产品简介
Calcein AM是在Calcein (钙黄绿素)的基础上增加了乙酰氧基甲酯(AM)基团,加强了疏水性,因此能够很容易穿透活细胞膜,进入细胞内,从而标记细胞。Calcein AM本身并无荧光,进入细胞后被细胞中内源性酯酶水解生成具有强负电荷的不能通透细胞膜的极性分子钙黄绿素(Calcein),从而被滞留在细胞内,而Calcein可发出强绿色荧光。由于死细胞缺乏酯酶,Calcein AM进入细胞后仅活细胞会被染色为绿色荧光,所以可对活细胞进行定量荧光检测。与其它同类探针相比,由于Calcein AM的细胞毒性非常低,几乎不会影响细胞功能如细胞增殖或淋巴细胞的趋化性等,而且对pH值敏感性低,所以Calcein AM是目前活细胞荧光染色的最理想探针之一。近年来Calcein AM也被广泛用于细胞活性、细胞毒性或细胞增殖的检测。Calcein AM细胞活性检测试剂盒是一种通过Calcein-AM荧光探针标记活细胞从而简单、快速、灵敏、准确地用于细胞活性、细胞毒性或细胞增殖检测的试剂盒。本试剂盒由于能用于活细胞的精确定量,也被称为细胞荧光计数试剂盒(Cell Fluorescence Counting Kit),简称Cell Fluorescence Counting Kit-F、CCK-F或CCKF。本试剂盒通常推荐使用荧光酶标仪进行定量检测,也可以使用流式细胞仪进行定量检测。如果有必要,也可以使用荧光显微镜或共聚焦显微镜进行细胞的荧光检测。
产品内容
试剂盒组分 | 规格 | 储存条件 | ||
100T | 500T | 2500T | ||
Calcein AM | 12μL | 55μL | 260μL | -20℃,避光保存 |
反应缓冲液 | 12mL | 55mL | 260mL | 4℃ |
自备耗材
荧光酶标仪或流式细胞仪或荧光显微镜、离心机
细胞培养板、可调节式移液枪及枪头
PBS
试剂准备
Calcein AM: 冰上避光保存。
反应缓冲液:使用前预热到 37℃。
染色溶液配制:按每1mL反应缓冲液中加入1µL Calcein AM的比例配制,根据使用样本的数量按比例放大实验。

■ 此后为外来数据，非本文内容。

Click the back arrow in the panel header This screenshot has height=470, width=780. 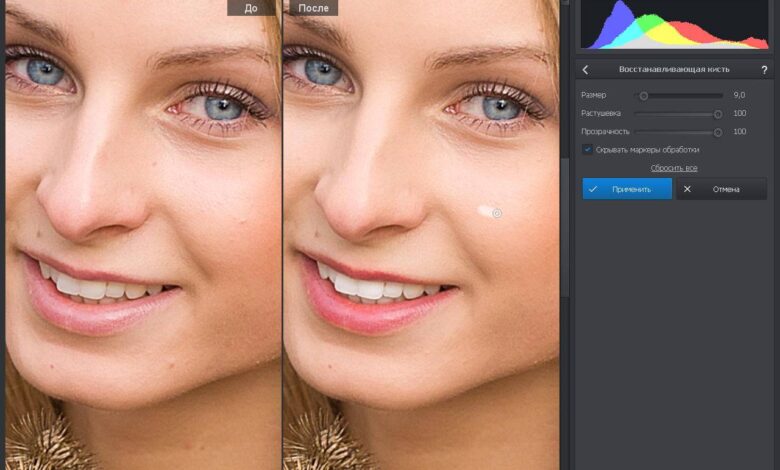586,70
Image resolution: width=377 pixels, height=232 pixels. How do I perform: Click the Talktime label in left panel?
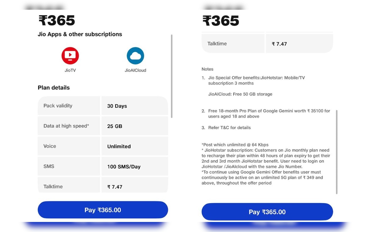[53, 186]
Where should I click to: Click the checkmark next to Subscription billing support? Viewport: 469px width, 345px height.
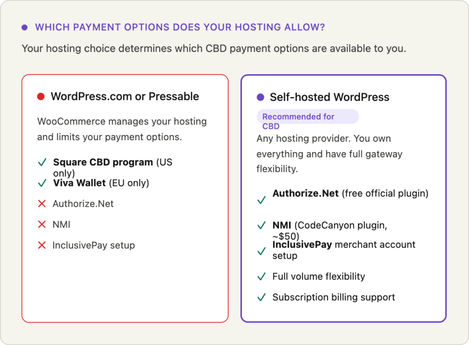[262, 297]
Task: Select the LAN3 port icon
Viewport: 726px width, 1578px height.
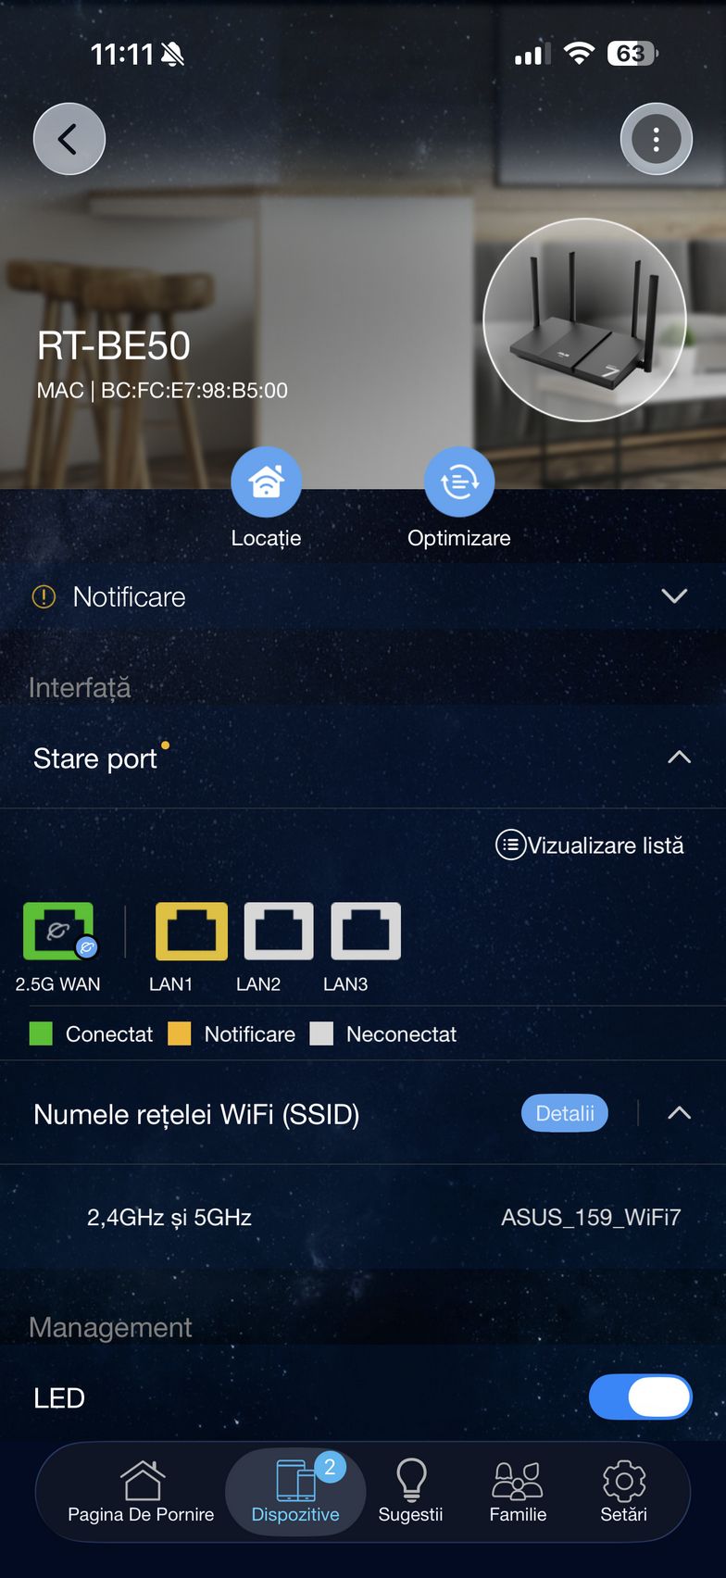Action: (366, 931)
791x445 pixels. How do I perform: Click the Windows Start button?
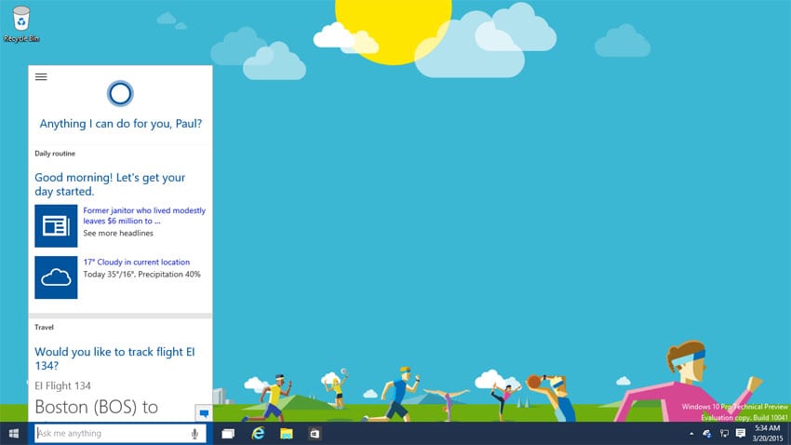(x=15, y=434)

注意:1. 各组分(小管试剂)开盖前,请先低速离心。
2. 本试剂盒提供的Calcein AM为1000×溶液。该1000×的Calcein AM溶液经过优化,对大多数细胞都适用,但为得到比较理想的结果,也可根据细胞类型和实验实际情况对Calcein AM在500-2000稀释倍数之间进行适当调整。对于96孔板,按推荐稀释倍数配制相关检测试剂,且每孔使用100μl,此时本试剂盒的100T、500T、2500T分别可以检 测100次、500次和2500次。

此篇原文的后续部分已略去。